Students who used Anki regularly and extensively achieved significantly higher scores than students who used flashcards inconsistently.

The researchers also reported a statistically significant relationship between Anki usage and performance on the physiology portion of the assessment.

Another interesting observation was that students reported positive satisfaction with their preparation and time management across multiple study approaches — not only Anki. This suggests that organization, planning, and study habits still matter alongside tool choice.


Why this matters

The study highlights an important distinction between:

“having a study app”

and

“building a stable retrieval routine.”

Spaced repetition systems only work when students actually return to cards consistently, keep review loads manageable, and maintain decks that match current coursework.

This is especially relevant in medicine, where the amount of information is enormous and forgetting happens quickly.

The findings reinforce something many long-term Anki users already suspect:

Irregular use often feels exhausting and ineffective, while small but stable daily repetition tends to produce much stronger results over time.


What this could mean in practice

For students and self-learners, the practical message is fairly simple:

the effectiveness of Anki depends more on consistency than early enthusiasm.

The study indirectly supports several useful habits:

  • small daily review limits are often better than occasional marathon sessions;
  • decks should stay aligned with current class material;
  • missed days are usually better handled by simplifying workload instead of trying to “catch up everything at once”;
  • shared decks and starter templates may reduce setup friction for beginners.

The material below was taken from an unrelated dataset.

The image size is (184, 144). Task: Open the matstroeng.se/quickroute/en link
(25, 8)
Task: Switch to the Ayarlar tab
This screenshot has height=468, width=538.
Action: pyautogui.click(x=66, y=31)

For educators and medical programs, the findings also suggest that recommending Anki alone may not be enough. Students may benefit from onboarding support that teaches sustainable usage patterns rather than overwhelming study schedules.


Limitations

The study was relatively small: 53 participants, with 43 complete datasets.

It was also observational rather than experimental. Students chose their own study methods, so differences in motivation, discipline, or prior ability could influence the results.

Anki usage was self-reported, which may not perfectly reflect real study behavior.

The publicly available summary also did not examine very long-term retention over many months, and the clearest performance relationship appeared specifically in physiology rather than across every subject equally.


Final thoughts

Anki is a tool for distributed retrieval practice — not a magic academic upgrade button.

This study reinforces a practical idea:

consistency matters more than simply using the app.

For people building spaced-repetition habits, the message is straightforward: protect a manageable daily routine, keep review systems simple enough to sustain, and treat missed sessions as signals to simplify rather than abandon the method entirely.


This is a plain-language summary of: “An Assessment of Anki Flashcards Use in Comparison to Alternative Study Methodologies in First Year Graduate Entry Medical Students”.